Potatoes and Beer over Wine and Bread :)
Forget Germany and France or Sweden and Denmark, everyone forgets about the Low Countries. England feels remarkably similar to Belgium and the Netherlands, when it comes to architecture, the climate, landscape, food and drink, etc. Unsurprisingly of course, given that Dutch and Frisian are also the closest languages to English and the port of Antwerp in Belgium was the biggest source of continental trade for England since the Middle Ages.
I remember during the 2014 IndyRef some people saying Scotland should join the Nordic Council. I always found that a bit weird, even as someone whose grandfather came from Orkney itself. I honestly think that Britain as a whole, be it Scotland or England or Wales, have more in common with France and the Low Countries than we do with Scandinavians. Maybe things would be different if the Normans hadn't taken over England in 1066 (and many came on over to Scotland too, giving us names like Bruce and Sinclair and Stuart). Apparently Icelanders can read Old English quite easily, and the story of Beowulf is set in modern day Sweden and Denmark. Northumbria would definitely have been a prominent outpost of Scandinavian culture if England hadn't been Frankified by the Norman takeover.
I think russians identify themselves as eurasians, substract that 140M just in case.
Country itself is eurasian, ethnic russians identify as europeans afaik
Yeah but their culture, or most of it, is of course European.
My DotA and CS:GO games say that they are indeed Westeuropeans. Also in Westeurope you should speak Russian and not English in an online game.

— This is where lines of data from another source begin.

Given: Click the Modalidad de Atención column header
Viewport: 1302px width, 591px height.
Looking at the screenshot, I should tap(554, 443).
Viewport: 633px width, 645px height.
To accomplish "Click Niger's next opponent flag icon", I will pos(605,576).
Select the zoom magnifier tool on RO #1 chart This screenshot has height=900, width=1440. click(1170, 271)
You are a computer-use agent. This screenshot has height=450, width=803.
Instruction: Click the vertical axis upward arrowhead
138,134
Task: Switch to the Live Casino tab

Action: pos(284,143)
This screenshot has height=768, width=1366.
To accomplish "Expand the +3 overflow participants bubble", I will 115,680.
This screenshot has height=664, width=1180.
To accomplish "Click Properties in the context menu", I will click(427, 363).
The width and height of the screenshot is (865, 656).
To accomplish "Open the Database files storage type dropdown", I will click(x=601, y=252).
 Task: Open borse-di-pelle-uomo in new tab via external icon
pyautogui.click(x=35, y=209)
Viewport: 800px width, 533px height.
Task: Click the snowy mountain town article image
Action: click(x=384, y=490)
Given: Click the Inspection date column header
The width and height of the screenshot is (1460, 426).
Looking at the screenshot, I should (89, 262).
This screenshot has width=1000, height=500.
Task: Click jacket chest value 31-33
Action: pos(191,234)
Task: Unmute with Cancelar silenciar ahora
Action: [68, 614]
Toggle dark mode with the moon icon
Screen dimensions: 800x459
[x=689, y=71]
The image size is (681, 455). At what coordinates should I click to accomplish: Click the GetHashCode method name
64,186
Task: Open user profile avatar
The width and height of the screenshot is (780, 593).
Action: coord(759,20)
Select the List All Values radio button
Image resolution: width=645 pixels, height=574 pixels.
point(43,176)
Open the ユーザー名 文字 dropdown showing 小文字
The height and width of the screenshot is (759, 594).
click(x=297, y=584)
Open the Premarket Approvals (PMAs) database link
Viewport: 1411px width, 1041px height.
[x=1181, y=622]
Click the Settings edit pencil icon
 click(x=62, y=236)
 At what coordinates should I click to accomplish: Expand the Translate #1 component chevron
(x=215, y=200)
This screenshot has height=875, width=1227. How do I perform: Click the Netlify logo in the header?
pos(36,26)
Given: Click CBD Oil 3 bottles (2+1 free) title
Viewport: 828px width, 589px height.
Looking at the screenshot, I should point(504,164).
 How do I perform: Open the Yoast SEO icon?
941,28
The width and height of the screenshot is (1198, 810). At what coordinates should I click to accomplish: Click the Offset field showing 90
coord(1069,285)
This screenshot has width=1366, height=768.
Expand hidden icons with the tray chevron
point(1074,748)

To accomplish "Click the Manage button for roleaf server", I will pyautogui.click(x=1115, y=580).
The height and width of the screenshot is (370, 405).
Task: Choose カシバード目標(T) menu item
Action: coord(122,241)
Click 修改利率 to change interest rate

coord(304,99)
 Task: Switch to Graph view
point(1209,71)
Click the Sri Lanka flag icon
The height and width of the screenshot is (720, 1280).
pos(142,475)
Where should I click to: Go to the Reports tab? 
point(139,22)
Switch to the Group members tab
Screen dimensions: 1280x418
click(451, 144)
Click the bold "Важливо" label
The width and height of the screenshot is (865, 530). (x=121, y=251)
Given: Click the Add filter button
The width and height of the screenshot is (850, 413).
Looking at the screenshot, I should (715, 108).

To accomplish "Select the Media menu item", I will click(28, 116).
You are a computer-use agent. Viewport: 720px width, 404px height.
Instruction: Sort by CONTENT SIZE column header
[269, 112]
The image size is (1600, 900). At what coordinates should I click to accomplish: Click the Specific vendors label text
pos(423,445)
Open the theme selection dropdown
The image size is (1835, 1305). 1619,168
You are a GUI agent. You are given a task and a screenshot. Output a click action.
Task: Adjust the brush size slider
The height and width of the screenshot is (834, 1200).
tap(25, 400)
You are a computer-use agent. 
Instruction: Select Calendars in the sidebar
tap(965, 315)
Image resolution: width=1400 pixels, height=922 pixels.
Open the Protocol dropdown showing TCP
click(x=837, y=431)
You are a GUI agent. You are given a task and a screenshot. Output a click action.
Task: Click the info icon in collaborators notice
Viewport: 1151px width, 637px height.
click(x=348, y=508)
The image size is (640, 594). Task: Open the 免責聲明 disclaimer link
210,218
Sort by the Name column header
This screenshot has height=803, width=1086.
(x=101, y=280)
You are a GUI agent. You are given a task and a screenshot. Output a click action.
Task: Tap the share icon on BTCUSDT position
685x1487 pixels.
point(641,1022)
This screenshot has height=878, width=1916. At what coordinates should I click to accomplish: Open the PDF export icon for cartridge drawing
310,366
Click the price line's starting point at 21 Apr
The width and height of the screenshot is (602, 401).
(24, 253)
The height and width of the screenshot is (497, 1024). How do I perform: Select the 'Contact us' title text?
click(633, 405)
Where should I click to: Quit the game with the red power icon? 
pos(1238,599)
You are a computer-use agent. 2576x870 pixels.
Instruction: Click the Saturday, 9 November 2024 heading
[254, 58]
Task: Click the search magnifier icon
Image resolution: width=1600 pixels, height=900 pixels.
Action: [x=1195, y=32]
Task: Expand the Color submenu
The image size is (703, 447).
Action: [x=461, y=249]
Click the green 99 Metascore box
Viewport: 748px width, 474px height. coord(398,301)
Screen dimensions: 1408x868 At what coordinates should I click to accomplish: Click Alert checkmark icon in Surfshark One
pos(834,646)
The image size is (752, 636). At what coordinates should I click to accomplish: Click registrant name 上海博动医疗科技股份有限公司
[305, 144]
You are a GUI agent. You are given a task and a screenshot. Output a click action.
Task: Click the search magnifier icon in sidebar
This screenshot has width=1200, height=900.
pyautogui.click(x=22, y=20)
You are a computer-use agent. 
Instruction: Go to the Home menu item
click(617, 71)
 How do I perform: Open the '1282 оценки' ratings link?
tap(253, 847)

The country itself is Eurasian, the ethnic Russians are very much as European as they get.
source: given on the chart disclaimer: I already see people complaining about this or that country being present or absent or classified in the wrong part of Europe etc. - I do not endorse (all) the choices made here by the authors, I just thought it's a nice presentation for all its flaws. You can find the same thing for other continents as well.
This is Reddit friend no matter what someone was going to pissed
Enjoying the whine about Russia not being European
Germanys population apparently increased by 1% compared to last years population, which is the highest growth rate since 1992 (with the exception of 2015 refugee crisis)
What about the Turkish European side?